I mean, I think I actually did it. And I think I have a half naked photograph of him printed out and stuck to the inside of a ‘diet-diary’ I had at sixteen, with something terrible like ‘girls like you don’t get guys like this’. Girls like you, I said. Quite depersonalised, I suppose. Like if I didn’t claim ownership to myself then it wasn’t my fault, whatever shortcomings I percieved this body to have or this face to have etc. And flicking through these photos is I suppose like looking through old love letters that you keep to know that that brand of emotion is possible, but they still make you cringe. There wasn’t really anything that wrong with me, really. I wasn’t attractive but there probably wasn’t anything so untoward about me that would warrant all the dirty things I imagined being said about me.
This wasn’t actually the tangent I was looking to go down.
This is something I found that I must have written at sixteen. It’s the worst kind of love letter but it’s mine.
I always wanted freckles
You said
As you made me a cup of apple and chamomile tea
Your explanation simple,
If you were sick, that’s what you’d feel like.
You blamed the boy down the road,
Pushing him until he fell into the gutter.
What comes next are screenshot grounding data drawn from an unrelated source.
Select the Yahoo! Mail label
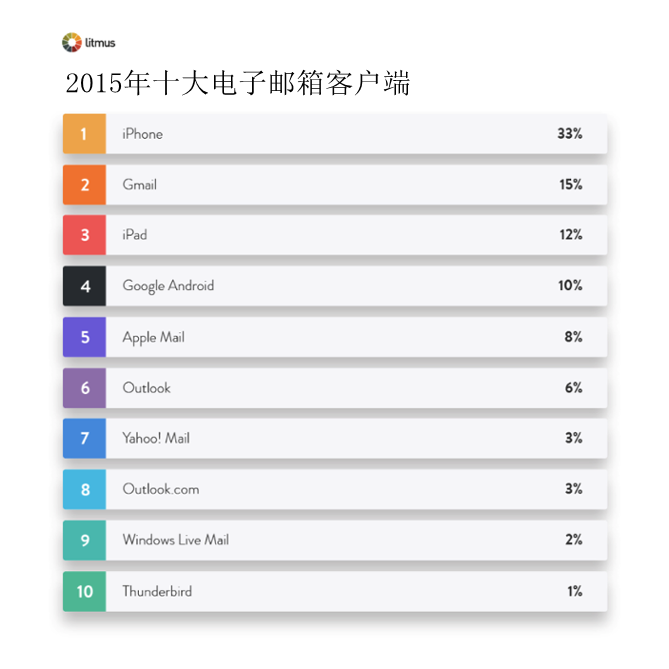This screenshot has height=669, width=669. pyautogui.click(x=156, y=438)
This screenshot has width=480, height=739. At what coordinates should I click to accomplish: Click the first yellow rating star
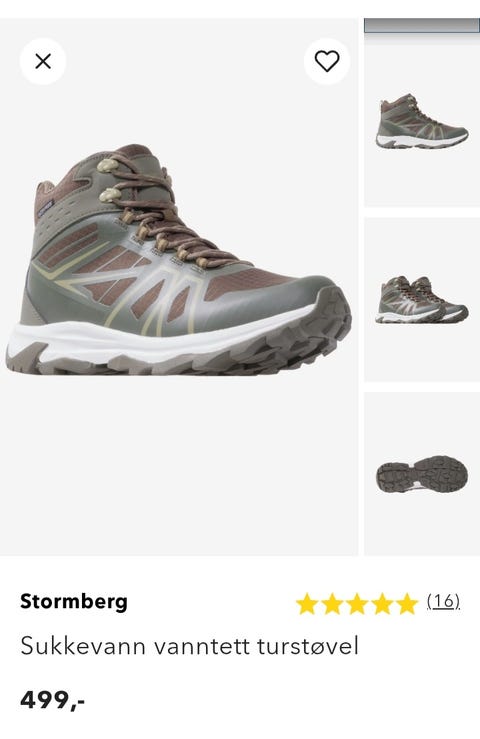(x=307, y=604)

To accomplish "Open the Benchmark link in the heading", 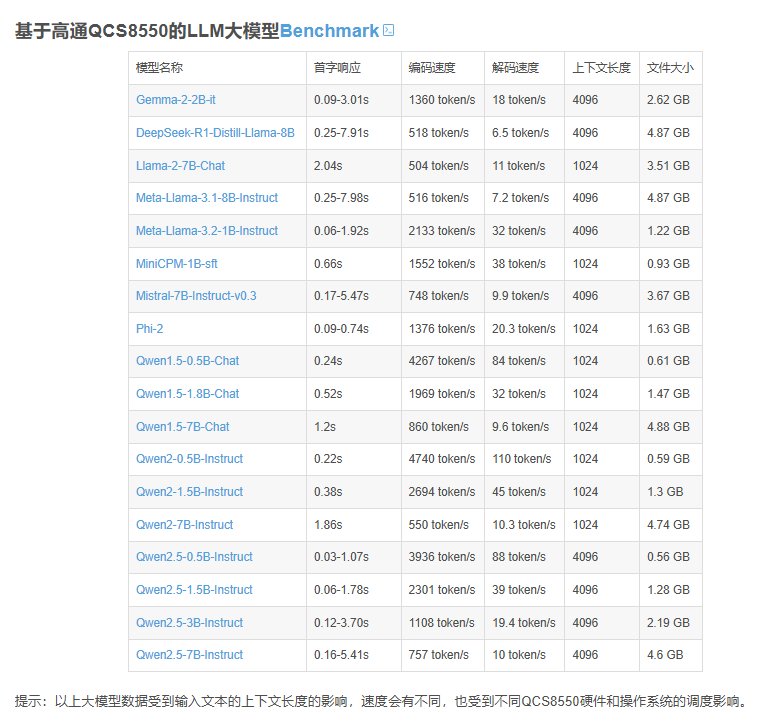I will pos(329,31).
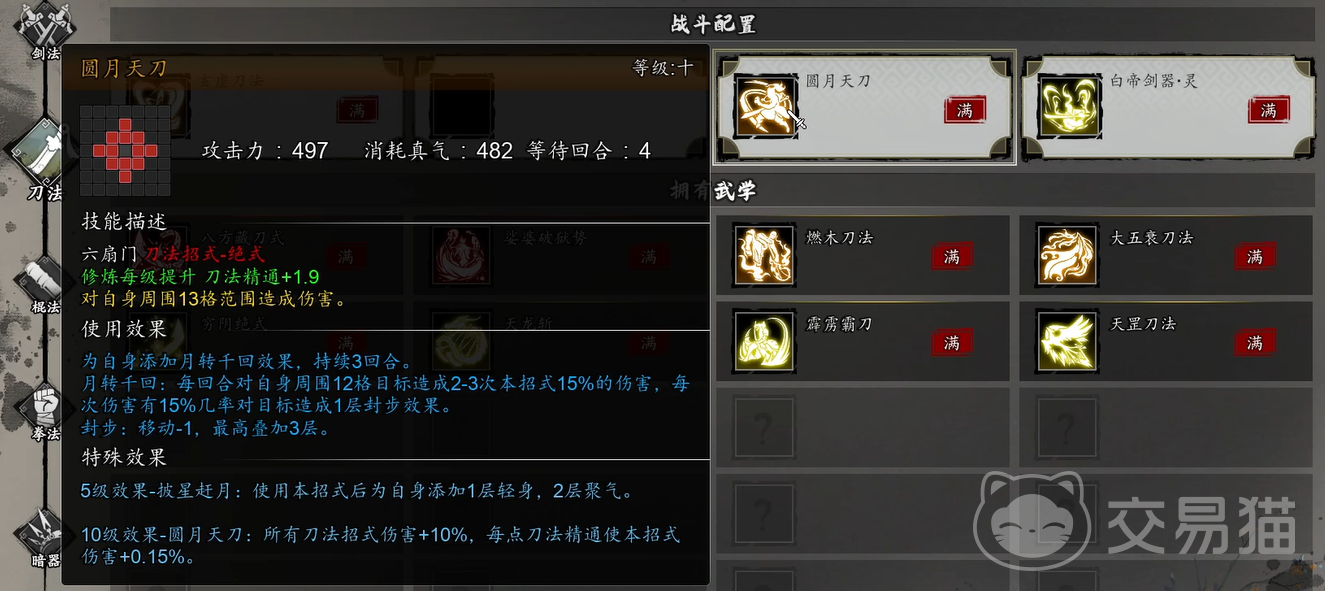Image resolution: width=1325 pixels, height=591 pixels.
Task: Switch to the 棍法 staff category
Action: tap(44, 285)
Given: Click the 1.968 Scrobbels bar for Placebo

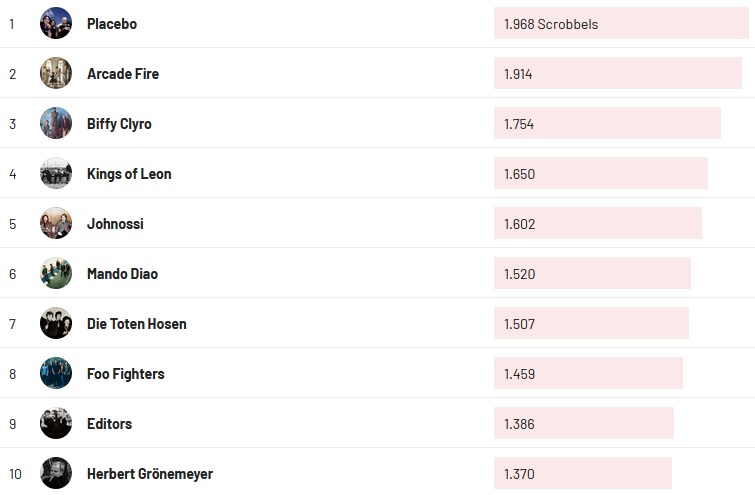Looking at the screenshot, I should [620, 23].
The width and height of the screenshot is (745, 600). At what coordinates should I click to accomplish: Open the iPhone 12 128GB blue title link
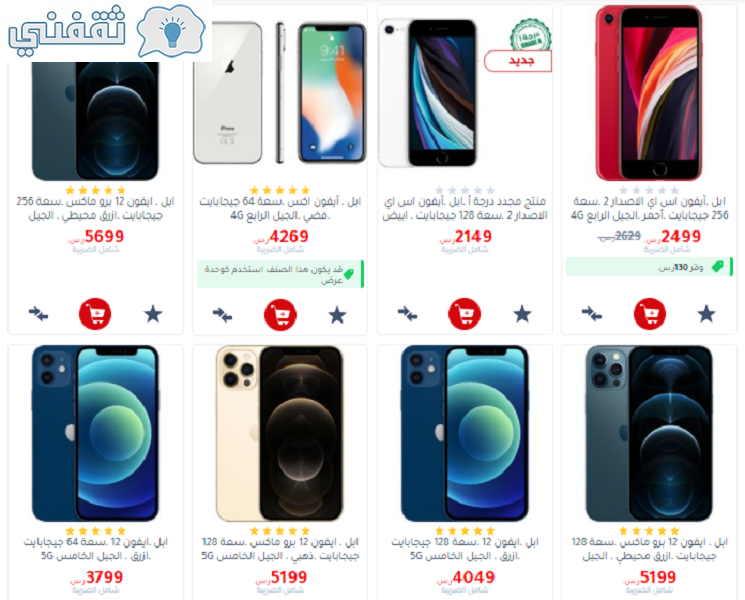point(465,549)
His apologies were heard all the way up the street
But his reputation was so tarnished,
No help for him
You peeled the whites from the mandarins
And called me your baby.
I could take no more of your hidden sympathy
And begged you to leave,
So I could cradle my empty stomach
And feel hollow without your praise.
Nothing has changed.
The white coats in the doorway,
They blink at my pain.
They have a reason to be empty.
They do not hold a care for my concern
I still hold your hand
Crossing street after street,
Like I never will
With tiny feet and hands,
Freckled faces
That look just like me.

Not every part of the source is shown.